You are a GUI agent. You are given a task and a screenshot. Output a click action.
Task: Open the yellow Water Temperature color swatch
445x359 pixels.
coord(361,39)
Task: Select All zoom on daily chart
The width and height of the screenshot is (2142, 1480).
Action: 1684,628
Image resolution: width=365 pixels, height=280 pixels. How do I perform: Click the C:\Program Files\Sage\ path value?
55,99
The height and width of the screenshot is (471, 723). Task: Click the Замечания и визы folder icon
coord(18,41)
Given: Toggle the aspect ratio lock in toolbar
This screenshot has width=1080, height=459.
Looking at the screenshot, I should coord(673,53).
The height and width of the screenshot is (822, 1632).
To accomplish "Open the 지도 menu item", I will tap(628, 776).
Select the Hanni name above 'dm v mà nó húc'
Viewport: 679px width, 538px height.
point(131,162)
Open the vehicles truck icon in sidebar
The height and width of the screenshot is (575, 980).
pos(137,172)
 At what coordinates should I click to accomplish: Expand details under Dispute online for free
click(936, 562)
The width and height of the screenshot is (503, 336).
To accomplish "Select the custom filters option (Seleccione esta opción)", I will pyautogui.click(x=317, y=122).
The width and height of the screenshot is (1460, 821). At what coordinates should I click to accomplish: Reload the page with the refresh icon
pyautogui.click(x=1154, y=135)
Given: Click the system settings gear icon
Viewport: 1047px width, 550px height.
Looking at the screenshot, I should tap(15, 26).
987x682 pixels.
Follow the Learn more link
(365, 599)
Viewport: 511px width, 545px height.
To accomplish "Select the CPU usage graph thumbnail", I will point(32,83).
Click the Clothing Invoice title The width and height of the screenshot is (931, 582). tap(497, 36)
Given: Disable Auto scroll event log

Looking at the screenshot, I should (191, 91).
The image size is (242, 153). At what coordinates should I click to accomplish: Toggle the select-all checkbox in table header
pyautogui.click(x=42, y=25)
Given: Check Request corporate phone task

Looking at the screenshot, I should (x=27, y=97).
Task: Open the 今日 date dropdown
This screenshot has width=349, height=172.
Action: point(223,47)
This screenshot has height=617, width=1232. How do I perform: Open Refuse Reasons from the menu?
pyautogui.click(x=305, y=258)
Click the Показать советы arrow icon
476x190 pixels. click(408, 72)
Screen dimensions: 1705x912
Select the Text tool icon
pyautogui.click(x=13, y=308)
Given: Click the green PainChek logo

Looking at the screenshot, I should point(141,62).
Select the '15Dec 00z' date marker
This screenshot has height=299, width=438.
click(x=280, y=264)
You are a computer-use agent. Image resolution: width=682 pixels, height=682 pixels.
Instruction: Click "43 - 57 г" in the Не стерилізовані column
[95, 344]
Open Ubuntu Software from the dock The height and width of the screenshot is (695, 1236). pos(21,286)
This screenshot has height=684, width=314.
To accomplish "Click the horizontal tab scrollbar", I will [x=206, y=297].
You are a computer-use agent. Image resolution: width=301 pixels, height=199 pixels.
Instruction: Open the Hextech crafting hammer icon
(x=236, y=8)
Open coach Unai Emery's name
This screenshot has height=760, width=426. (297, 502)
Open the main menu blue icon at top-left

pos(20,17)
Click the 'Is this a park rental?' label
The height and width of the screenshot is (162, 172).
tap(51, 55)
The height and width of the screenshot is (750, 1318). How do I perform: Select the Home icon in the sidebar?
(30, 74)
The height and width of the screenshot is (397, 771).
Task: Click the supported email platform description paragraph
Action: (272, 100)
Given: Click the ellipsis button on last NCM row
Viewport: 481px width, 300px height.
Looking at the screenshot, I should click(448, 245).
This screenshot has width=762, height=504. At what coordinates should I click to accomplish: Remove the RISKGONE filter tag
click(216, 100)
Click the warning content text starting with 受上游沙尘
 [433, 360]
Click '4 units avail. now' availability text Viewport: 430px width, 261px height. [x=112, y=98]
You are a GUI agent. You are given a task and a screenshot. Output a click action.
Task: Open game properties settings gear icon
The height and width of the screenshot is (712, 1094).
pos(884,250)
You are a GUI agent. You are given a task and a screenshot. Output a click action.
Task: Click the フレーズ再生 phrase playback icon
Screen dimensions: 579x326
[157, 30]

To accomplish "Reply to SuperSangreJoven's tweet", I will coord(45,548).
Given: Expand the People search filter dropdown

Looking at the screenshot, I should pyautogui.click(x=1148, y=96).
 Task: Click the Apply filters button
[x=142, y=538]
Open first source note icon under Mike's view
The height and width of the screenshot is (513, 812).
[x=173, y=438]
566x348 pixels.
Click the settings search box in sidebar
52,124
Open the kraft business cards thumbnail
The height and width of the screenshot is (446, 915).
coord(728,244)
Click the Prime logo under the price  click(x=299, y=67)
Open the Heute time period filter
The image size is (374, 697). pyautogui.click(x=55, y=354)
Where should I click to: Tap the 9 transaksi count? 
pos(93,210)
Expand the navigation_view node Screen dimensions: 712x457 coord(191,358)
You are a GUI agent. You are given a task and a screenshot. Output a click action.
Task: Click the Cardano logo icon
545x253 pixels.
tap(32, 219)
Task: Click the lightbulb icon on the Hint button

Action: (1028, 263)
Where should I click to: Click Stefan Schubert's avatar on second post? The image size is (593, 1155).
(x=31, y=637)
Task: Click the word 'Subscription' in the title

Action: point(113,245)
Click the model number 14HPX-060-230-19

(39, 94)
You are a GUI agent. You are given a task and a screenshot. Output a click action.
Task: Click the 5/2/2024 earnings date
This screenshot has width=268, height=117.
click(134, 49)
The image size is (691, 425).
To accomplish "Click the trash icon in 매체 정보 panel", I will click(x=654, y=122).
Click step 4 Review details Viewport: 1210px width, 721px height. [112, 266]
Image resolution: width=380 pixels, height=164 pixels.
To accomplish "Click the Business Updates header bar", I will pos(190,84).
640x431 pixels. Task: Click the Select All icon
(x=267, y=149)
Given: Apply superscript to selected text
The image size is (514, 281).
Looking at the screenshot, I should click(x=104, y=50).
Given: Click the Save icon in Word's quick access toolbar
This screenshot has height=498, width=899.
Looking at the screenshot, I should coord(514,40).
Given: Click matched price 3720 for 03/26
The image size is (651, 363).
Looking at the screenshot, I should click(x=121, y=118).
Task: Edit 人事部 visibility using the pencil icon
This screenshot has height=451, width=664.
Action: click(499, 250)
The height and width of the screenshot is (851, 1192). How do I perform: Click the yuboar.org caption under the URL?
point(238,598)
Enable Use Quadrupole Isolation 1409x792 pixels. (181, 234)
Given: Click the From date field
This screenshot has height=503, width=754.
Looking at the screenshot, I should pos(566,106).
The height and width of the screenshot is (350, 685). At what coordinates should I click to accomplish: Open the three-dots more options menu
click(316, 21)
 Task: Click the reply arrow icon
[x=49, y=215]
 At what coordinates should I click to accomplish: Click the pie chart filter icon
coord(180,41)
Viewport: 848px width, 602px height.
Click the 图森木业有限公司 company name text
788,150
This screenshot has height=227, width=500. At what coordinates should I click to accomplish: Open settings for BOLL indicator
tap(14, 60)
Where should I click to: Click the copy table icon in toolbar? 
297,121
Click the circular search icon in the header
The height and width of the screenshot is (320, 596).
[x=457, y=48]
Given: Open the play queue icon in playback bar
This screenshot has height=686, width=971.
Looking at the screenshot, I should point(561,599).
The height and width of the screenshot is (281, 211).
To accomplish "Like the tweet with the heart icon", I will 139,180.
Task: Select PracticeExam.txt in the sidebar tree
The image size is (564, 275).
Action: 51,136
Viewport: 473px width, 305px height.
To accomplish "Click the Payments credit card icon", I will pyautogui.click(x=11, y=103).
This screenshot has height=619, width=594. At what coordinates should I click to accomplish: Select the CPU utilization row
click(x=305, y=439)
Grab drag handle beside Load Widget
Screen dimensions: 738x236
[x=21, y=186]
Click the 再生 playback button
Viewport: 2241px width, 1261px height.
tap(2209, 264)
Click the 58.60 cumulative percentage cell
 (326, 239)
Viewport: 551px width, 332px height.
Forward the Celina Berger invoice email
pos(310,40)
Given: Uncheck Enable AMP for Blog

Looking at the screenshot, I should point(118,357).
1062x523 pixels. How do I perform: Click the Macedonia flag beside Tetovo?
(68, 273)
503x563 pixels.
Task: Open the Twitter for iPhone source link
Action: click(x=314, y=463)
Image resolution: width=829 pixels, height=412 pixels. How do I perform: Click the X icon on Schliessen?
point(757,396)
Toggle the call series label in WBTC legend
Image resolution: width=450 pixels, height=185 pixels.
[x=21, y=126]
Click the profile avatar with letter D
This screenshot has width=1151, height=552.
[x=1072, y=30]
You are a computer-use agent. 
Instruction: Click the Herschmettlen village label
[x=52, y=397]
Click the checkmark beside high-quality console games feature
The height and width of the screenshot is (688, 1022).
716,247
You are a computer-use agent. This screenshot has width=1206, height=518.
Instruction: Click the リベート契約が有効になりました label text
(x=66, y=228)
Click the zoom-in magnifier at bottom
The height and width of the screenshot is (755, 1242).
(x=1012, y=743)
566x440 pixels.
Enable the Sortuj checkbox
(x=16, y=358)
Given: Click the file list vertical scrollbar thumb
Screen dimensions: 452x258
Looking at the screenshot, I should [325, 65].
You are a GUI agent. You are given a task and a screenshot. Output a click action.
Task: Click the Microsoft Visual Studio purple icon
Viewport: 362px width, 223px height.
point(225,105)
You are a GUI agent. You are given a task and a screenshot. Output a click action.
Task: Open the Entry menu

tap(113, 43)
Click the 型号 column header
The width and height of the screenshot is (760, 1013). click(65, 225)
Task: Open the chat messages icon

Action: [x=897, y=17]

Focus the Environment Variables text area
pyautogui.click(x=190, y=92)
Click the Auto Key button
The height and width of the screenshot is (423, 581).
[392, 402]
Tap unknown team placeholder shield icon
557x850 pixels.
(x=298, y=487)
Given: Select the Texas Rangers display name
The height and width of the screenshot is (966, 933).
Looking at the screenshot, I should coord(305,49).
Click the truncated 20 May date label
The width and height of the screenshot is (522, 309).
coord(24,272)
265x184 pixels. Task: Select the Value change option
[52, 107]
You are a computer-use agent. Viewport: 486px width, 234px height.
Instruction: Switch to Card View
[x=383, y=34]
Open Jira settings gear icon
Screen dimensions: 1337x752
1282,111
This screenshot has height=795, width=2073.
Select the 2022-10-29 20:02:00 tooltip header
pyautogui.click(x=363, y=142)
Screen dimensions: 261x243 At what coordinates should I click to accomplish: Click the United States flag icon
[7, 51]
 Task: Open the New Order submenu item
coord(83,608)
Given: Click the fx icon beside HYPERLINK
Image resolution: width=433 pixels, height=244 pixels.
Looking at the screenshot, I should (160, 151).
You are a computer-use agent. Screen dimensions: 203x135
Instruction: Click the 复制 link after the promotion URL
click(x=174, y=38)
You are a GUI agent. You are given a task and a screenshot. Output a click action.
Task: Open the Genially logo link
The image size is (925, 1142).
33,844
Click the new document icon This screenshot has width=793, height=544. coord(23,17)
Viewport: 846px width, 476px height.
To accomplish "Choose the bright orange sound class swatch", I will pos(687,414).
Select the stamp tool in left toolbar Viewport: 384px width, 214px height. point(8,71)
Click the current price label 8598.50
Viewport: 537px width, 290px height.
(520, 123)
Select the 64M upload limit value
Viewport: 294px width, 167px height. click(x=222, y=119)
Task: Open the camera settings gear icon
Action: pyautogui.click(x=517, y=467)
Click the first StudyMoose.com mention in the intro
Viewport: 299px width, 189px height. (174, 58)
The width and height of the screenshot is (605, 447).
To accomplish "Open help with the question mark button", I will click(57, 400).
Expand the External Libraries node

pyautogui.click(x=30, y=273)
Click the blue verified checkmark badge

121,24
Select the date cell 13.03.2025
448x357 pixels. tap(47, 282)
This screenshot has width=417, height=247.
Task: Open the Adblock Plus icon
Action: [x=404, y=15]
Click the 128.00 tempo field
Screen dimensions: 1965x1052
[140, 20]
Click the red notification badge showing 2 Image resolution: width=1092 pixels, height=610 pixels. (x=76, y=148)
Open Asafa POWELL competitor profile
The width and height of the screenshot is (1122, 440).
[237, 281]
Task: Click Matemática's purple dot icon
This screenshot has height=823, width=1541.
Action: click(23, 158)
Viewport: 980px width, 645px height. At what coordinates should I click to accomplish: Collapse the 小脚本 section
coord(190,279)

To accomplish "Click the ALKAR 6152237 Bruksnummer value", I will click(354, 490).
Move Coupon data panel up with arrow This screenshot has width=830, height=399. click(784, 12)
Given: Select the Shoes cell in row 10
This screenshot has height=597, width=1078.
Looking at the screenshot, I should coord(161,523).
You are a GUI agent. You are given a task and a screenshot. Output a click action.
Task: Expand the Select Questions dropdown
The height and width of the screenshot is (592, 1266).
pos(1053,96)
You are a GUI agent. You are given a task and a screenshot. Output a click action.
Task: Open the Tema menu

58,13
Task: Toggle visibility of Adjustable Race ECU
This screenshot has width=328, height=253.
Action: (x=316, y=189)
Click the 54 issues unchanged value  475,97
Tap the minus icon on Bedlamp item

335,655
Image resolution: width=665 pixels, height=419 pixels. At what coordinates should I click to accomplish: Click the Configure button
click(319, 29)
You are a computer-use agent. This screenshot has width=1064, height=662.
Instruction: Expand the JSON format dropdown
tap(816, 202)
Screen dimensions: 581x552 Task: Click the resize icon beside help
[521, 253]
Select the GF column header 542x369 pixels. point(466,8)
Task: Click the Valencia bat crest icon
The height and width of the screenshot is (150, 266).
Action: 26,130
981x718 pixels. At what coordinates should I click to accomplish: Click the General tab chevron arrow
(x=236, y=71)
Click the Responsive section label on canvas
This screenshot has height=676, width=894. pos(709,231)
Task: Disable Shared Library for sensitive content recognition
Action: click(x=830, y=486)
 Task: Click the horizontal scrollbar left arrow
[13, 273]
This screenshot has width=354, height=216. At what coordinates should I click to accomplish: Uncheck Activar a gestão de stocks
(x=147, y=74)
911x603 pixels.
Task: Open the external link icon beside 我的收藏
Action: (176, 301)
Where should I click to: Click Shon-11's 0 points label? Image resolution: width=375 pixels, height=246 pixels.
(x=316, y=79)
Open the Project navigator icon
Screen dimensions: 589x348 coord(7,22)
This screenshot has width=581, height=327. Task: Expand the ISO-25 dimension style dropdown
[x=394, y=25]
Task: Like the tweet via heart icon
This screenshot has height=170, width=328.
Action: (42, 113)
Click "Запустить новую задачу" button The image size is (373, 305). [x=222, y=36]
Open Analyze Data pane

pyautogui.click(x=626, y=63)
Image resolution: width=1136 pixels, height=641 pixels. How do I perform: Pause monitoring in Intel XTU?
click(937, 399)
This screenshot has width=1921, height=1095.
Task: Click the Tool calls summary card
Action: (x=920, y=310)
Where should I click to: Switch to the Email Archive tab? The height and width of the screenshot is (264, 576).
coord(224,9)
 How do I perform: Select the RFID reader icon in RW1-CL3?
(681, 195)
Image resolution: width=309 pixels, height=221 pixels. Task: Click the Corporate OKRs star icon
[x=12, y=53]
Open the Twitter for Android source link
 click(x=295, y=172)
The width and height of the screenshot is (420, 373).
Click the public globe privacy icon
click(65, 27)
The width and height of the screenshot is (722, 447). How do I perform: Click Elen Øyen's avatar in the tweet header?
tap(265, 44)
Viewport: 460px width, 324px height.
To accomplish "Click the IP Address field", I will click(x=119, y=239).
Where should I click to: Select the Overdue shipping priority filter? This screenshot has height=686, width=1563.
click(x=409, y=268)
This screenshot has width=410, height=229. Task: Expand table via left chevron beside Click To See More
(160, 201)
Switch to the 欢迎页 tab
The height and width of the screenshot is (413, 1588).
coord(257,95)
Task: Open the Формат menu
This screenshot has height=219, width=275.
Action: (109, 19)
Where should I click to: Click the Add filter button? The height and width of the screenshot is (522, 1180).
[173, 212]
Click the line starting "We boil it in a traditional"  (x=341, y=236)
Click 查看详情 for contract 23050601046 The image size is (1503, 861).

* * * * * * *

Print the listing lines starting with the one that contains "987x682 pixels." and ending with the one that contains "tap(51, 55)", both included, reproducing them exactly.

▸ **Task result**
987x682 pixels.
Follow the Learn more link
(365, 599)
Viewport: 511px width, 545px height.
To accomplish "Select the CPU usage graph thumbnail", I will point(32,83).
Click the Clothing Invoice title The width and height of the screenshot is (931, 582). tap(497, 36)
Given: Disable Auto scroll event log

Looking at the screenshot, I should (191, 91).
The image size is (242, 153). At what coordinates should I click to accomplish: Toggle the select-all checkbox in table header
pyautogui.click(x=42, y=25)
Given: Check Request corporate phone task

Looking at the screenshot, I should (x=27, y=97).
Task: Open the 今日 date dropdown
This screenshot has width=349, height=172.
Action: point(223,47)
This screenshot has height=617, width=1232. How do I perform: Open Refuse Reasons from the menu?
pyautogui.click(x=305, y=258)
Click the Показать советы arrow icon
476x190 pixels. click(408, 72)
Screen dimensions: 1705x912
Select the Text tool icon
pyautogui.click(x=13, y=308)
Given: Click the green PainChek logo

Looking at the screenshot, I should point(141,62).
Select the '15Dec 00z' date marker
This screenshot has height=299, width=438.
click(x=280, y=264)
You are a computer-use agent. Image resolution: width=682 pixels, height=682 pixels.
Instruction: Click "43 - 57 г" in the Не стерилізовані column
[95, 344]
Open Ubuntu Software from the dock The height and width of the screenshot is (695, 1236). pos(21,286)
This screenshot has height=684, width=314.
To accomplish "Click the horizontal tab scrollbar", I will [x=206, y=297].
You are a computer-use agent. Image resolution: width=301 pixels, height=199 pixels.
Instruction: Open the Hextech crafting hammer icon
(x=236, y=8)
Open coach Unai Emery's name
This screenshot has height=760, width=426. (297, 502)
Open the main menu blue icon at top-left

pos(20,17)
Click the 'Is this a park rental?' label
The height and width of the screenshot is (162, 172).
tap(51, 55)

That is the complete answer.